Chinese civil engineer and physicist (1934–2023)

Zhong Wanxie (钟万勰; 24 February 1934 – 12 November 2023), also known as Wan-Xie Zhong, was a Chinese civil engineer and physicist. He was a professor at the Dalian University of Technology who specializes in computational mechanics and engineering mechanics. He pioneered computational mechanics in China and served as the founding Chairman of the Chinese Association for Computational Mechanics and an executive committee member of the International Association for Computational Mechanics. He was elected an academician of the Chinese Academy of Sciences in 1993.

== Biography ==
Zhong Wanxie was born on 24 February 1934 in Shanghai, Republic of China. His father, Zhong Zhaolin (钟兆琳), was a distinguished professor of electrical engineering at Shanghai Jiao Tong University. After graduating from Tongji University in 1956, he entered the Institute of Mechanics of the Chinese Academy of Sciences and studied under Qian Weichang and Hu Haichang. From 1958, he taught mechanics at the University of Science and Technology of China.

In 1962, on the recommendation of Hu Haichang, Zhong was transferred to the Dalian University of Technology (DUT) to work under Qian Lingxi. Their collaboration soon bore fruit. They published two papers in Science in China and Acta Mechanica Sinica, on the "general variational theory of limit analysis and plasticity". The research was used in submarine design and was awarded national prizes. He remained a professor at DUT for the rest of his career.

In the early 1970s, Zhong pioneered computational mechanics, the use of computer technology in mechanics, in China. He led a team of scientists, including Cheng Gengdong, that designed engineering software using group theory. It was successfully used to design major projects such as the Shanghai TV Tower, the Liaoning Indoor Stadium, and the Shanghai Indoor Stadium.

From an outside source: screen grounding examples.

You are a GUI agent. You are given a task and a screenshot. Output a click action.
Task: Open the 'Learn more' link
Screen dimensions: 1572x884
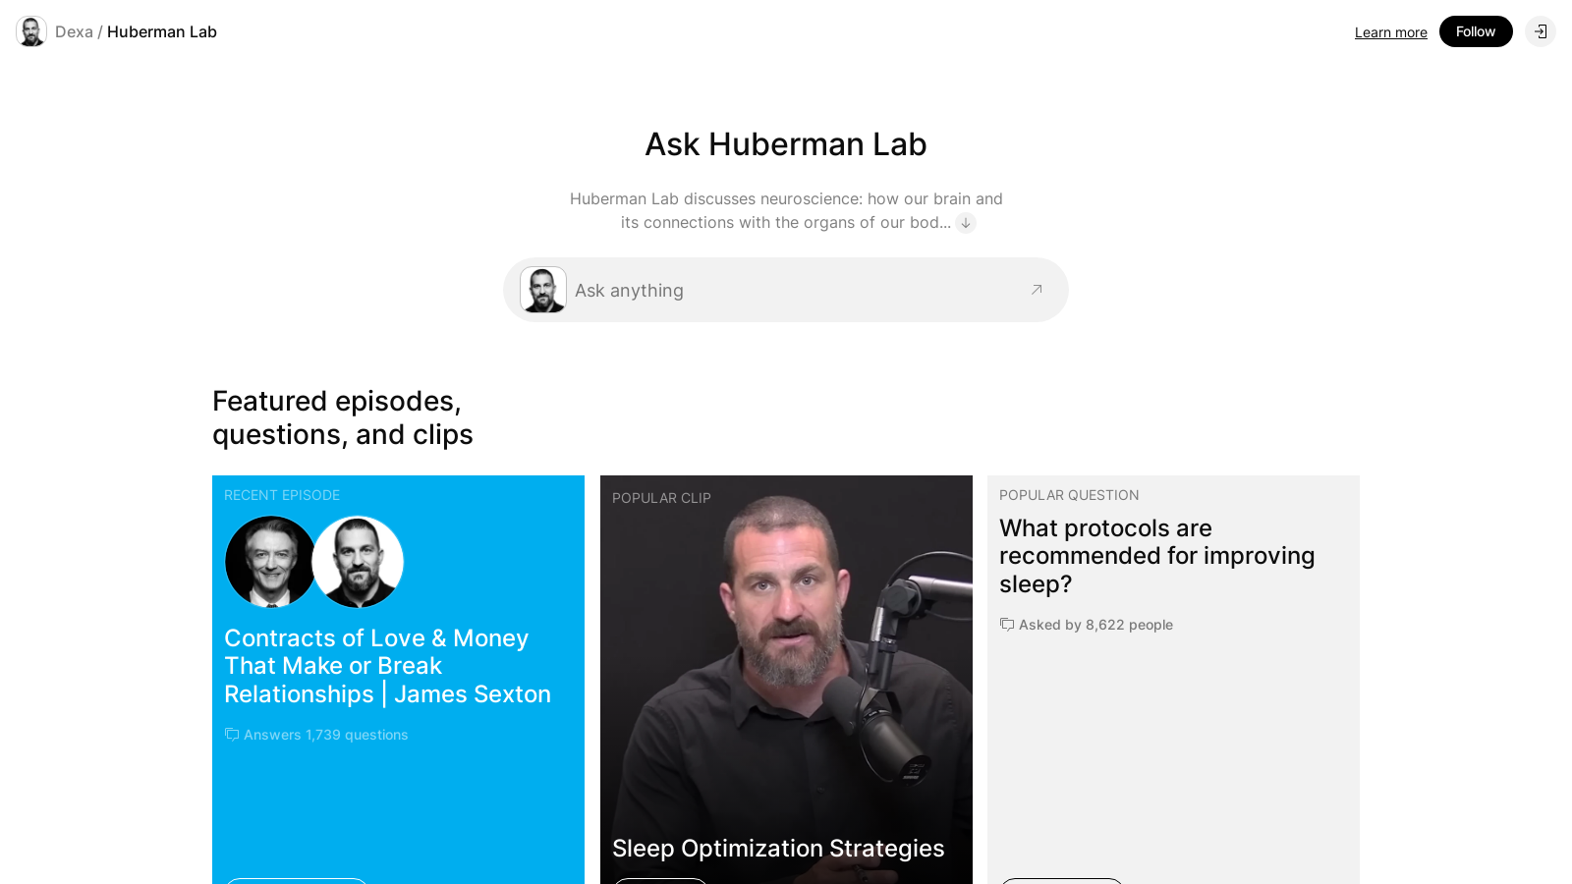pos(1390,31)
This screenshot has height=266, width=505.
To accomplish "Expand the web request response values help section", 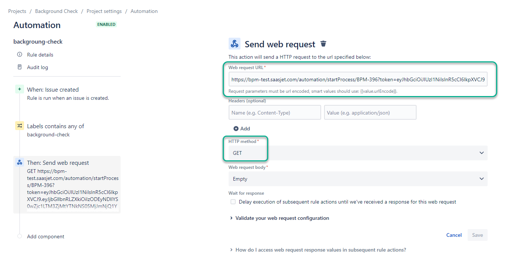I will pyautogui.click(x=320, y=250).
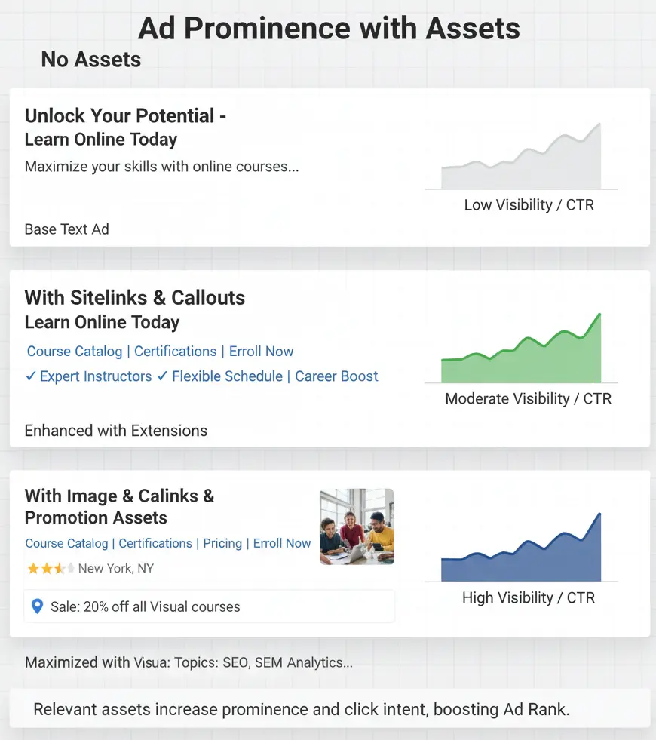Open the 'With Sitelinks & Callouts' headline
The image size is (656, 740).
tap(135, 298)
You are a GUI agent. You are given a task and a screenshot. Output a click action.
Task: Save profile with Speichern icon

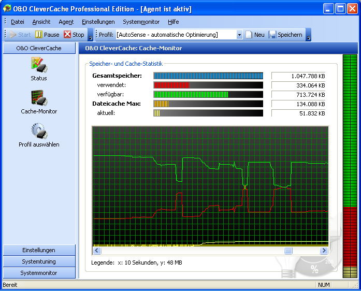point(272,35)

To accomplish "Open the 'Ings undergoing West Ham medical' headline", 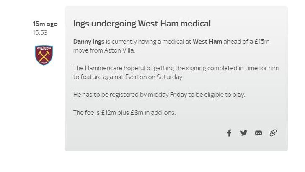I will click(142, 24).
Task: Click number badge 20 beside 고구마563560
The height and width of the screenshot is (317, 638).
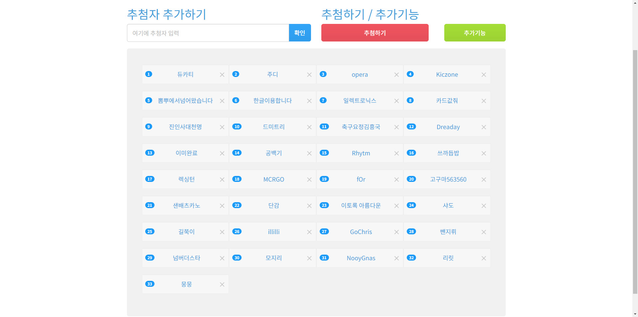Action: tap(411, 179)
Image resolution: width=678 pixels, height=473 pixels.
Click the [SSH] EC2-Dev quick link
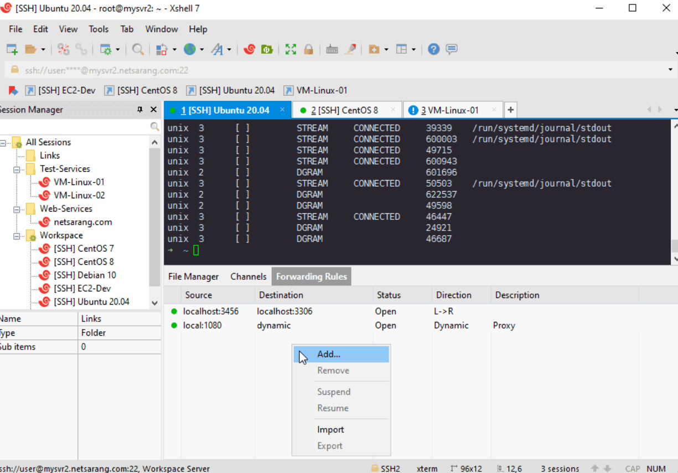66,90
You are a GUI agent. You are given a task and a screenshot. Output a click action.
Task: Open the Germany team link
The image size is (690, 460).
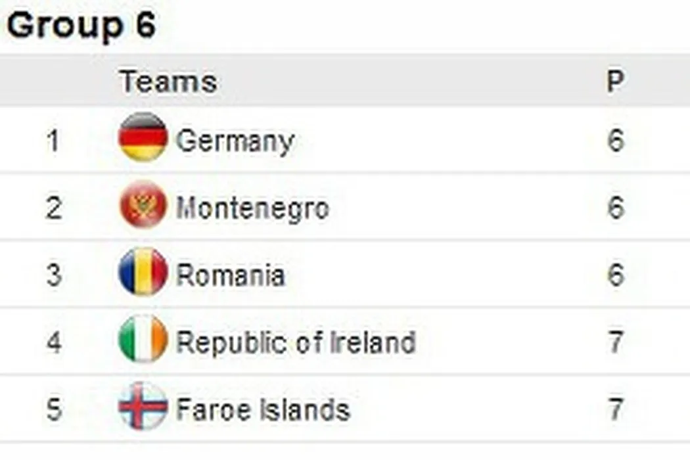(x=235, y=141)
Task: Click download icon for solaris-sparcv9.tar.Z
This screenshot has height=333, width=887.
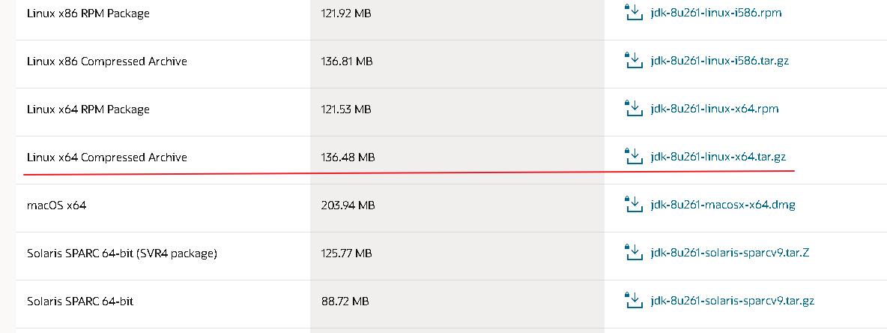Action: pos(633,253)
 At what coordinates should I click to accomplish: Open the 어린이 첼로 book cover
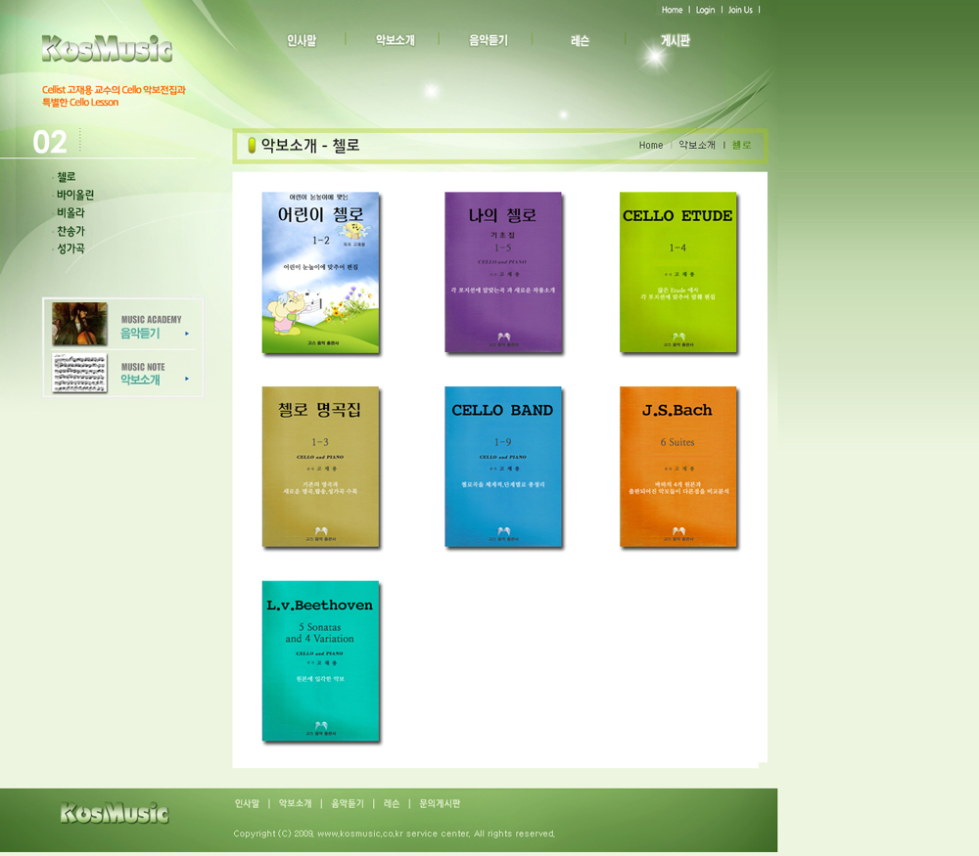point(320,273)
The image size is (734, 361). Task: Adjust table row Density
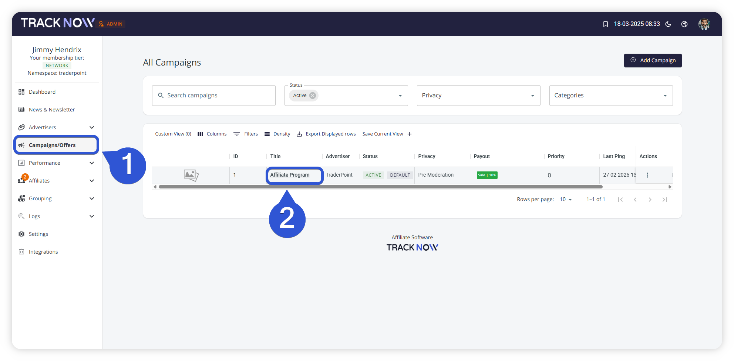tap(277, 134)
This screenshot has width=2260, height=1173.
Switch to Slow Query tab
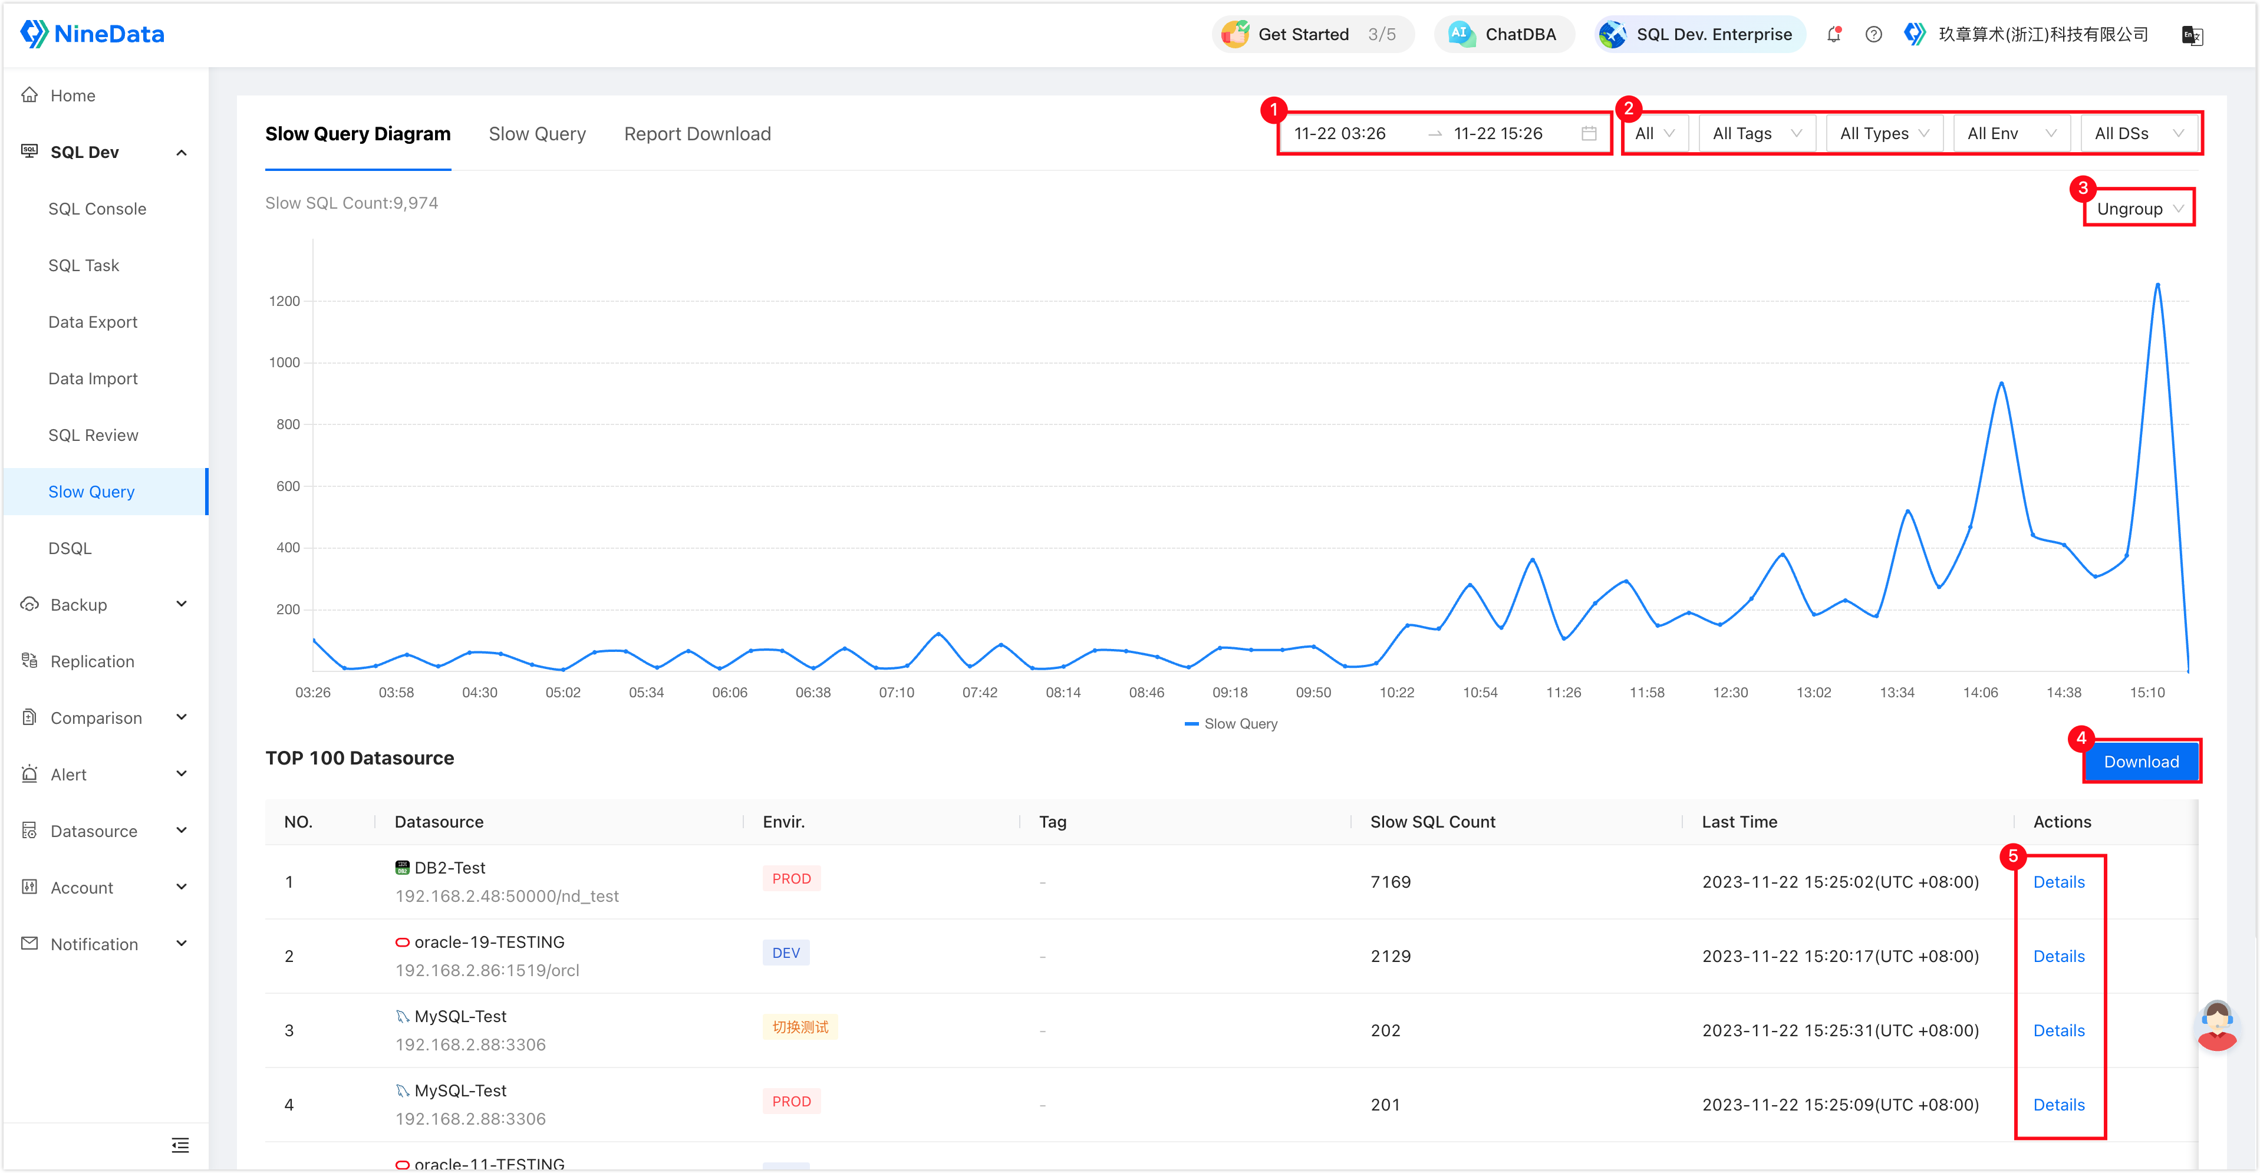pos(536,133)
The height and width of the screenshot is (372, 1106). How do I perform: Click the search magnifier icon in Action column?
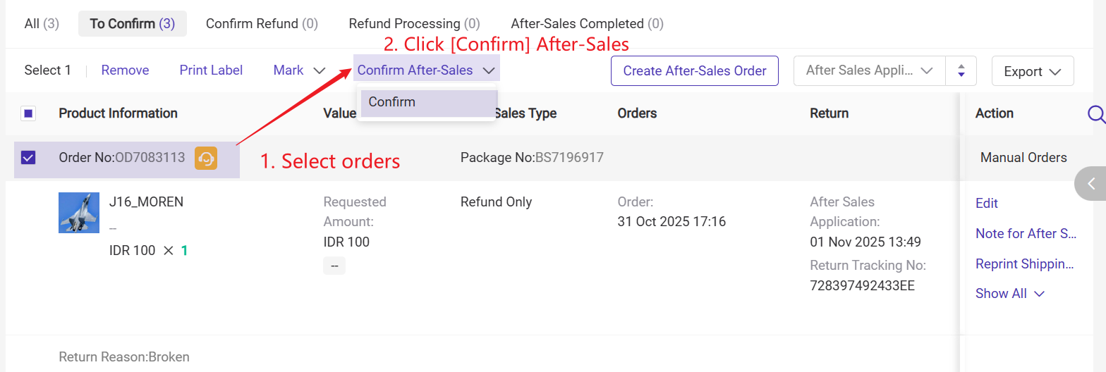click(x=1095, y=114)
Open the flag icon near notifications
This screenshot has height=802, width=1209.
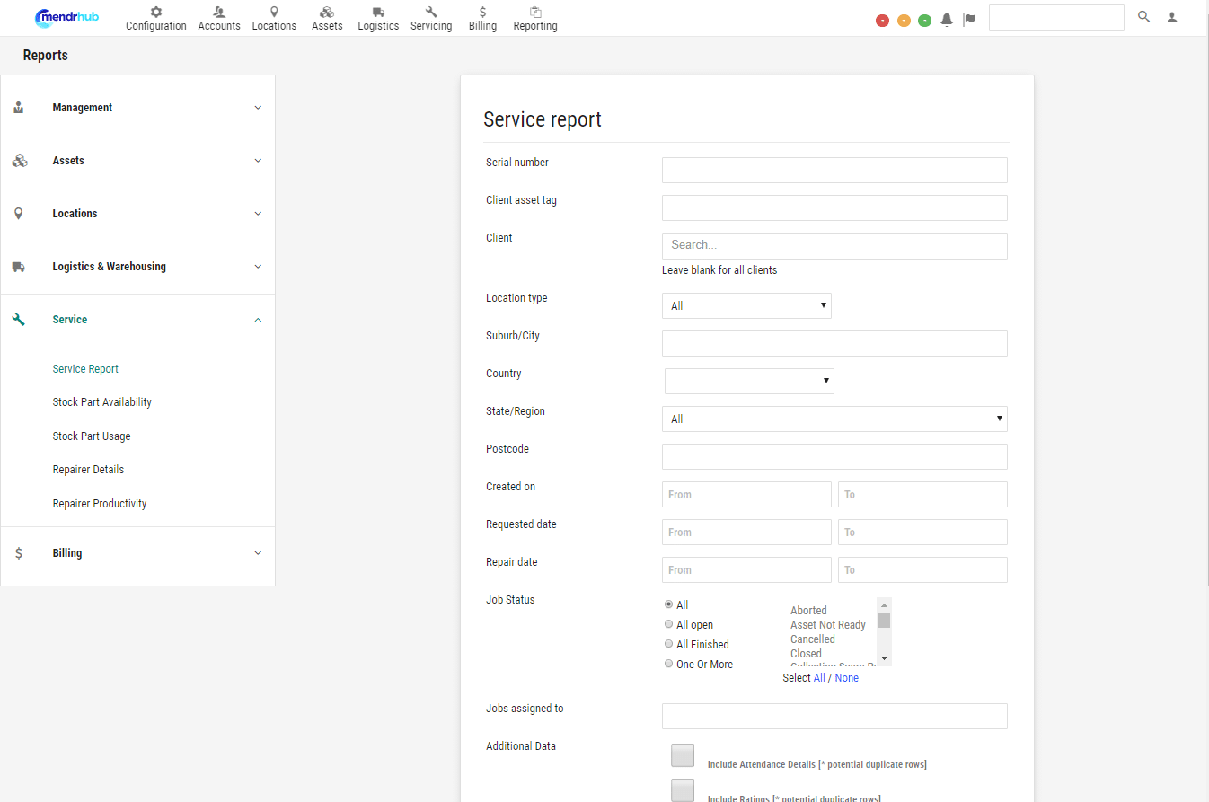click(969, 19)
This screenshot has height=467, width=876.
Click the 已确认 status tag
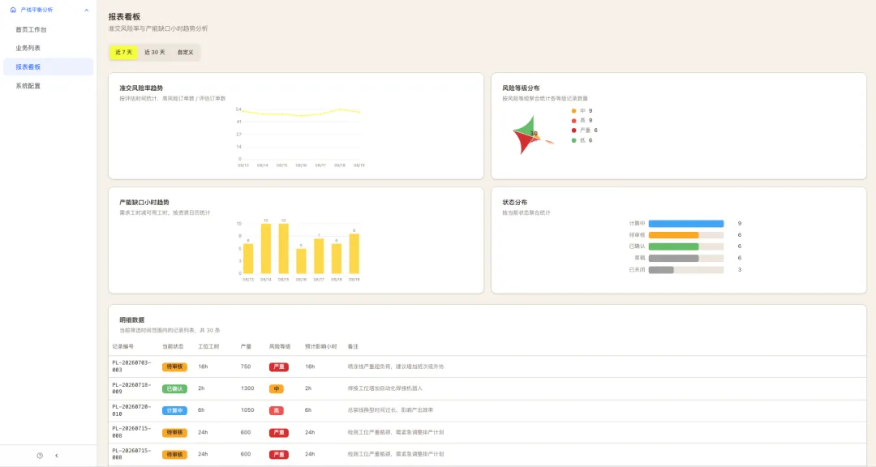click(x=174, y=389)
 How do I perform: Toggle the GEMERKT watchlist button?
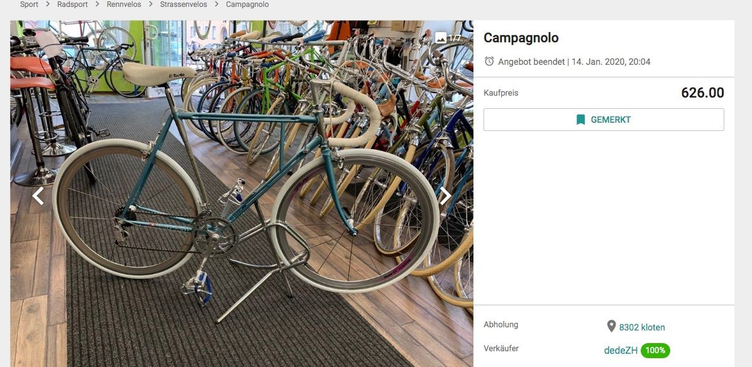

In 1984, he was elected the first chairman of the newly established Chinese Association for Computational Mechanics (CACM). Two years later, he was elected an executive committee member of the International Association for Computational Mechanics (IACM).

Zhong was elected an academician of the Chinese Academy of Sciences in 1993. He was awarded the State Natural Science Award multiple times and the Ho Leung Ho Lee Prize in Mathematics and Mechanics. He was an honorary professor of the University of Hong Kong and the University of Wales.

Zhong died on 12 November 2023, at the age of 89.